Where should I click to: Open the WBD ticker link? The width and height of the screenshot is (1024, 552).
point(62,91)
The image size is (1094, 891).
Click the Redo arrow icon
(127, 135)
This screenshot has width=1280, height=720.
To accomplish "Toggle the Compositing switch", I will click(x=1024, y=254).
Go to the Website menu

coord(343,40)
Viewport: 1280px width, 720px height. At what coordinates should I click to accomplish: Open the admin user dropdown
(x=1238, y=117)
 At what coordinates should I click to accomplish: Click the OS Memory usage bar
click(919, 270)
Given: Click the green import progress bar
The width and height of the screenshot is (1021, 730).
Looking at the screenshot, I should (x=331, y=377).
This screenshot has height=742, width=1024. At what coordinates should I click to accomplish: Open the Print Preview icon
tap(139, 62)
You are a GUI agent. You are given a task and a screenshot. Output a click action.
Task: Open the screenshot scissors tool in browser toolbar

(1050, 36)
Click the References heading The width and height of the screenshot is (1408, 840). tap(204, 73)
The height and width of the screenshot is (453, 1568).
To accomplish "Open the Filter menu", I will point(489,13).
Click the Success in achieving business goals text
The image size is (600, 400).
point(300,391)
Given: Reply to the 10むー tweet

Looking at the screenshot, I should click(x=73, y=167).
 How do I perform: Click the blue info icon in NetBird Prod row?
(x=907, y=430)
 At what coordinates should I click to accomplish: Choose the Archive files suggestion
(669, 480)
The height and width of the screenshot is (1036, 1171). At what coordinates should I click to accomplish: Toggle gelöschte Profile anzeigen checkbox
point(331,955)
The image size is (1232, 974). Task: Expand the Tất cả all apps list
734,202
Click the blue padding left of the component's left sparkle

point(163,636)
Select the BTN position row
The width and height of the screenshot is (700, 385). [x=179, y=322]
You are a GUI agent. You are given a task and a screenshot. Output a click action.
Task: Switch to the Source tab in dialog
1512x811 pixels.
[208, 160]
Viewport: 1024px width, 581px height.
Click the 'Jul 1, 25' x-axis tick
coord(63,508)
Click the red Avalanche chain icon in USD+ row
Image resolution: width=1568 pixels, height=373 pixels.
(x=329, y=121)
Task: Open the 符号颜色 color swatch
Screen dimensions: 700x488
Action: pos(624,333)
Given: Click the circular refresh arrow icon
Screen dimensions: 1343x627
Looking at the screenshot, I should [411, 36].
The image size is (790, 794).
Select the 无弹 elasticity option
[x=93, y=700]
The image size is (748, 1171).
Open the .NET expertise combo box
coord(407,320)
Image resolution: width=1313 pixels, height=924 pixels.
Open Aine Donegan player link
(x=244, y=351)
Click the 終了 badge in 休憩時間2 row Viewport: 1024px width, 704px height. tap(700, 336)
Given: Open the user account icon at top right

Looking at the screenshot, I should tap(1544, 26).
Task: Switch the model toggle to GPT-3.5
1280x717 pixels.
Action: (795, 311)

##############################

From the listing above, output exactly the run of lines that starts with the line containing "Viewport: 1024px width, 581px height." and ends with the line containing "Given: Click the circular refresh arrow icon".

Viewport: 1024px width, 581px height.
Click the 'Jul 1, 25' x-axis tick
coord(63,508)
Click the red Avalanche chain icon in USD+ row
Image resolution: width=1568 pixels, height=373 pixels.
(x=329, y=121)
Task: Open the 符号颜色 color swatch
Screen dimensions: 700x488
Action: pos(624,333)
Given: Click the circular refresh arrow icon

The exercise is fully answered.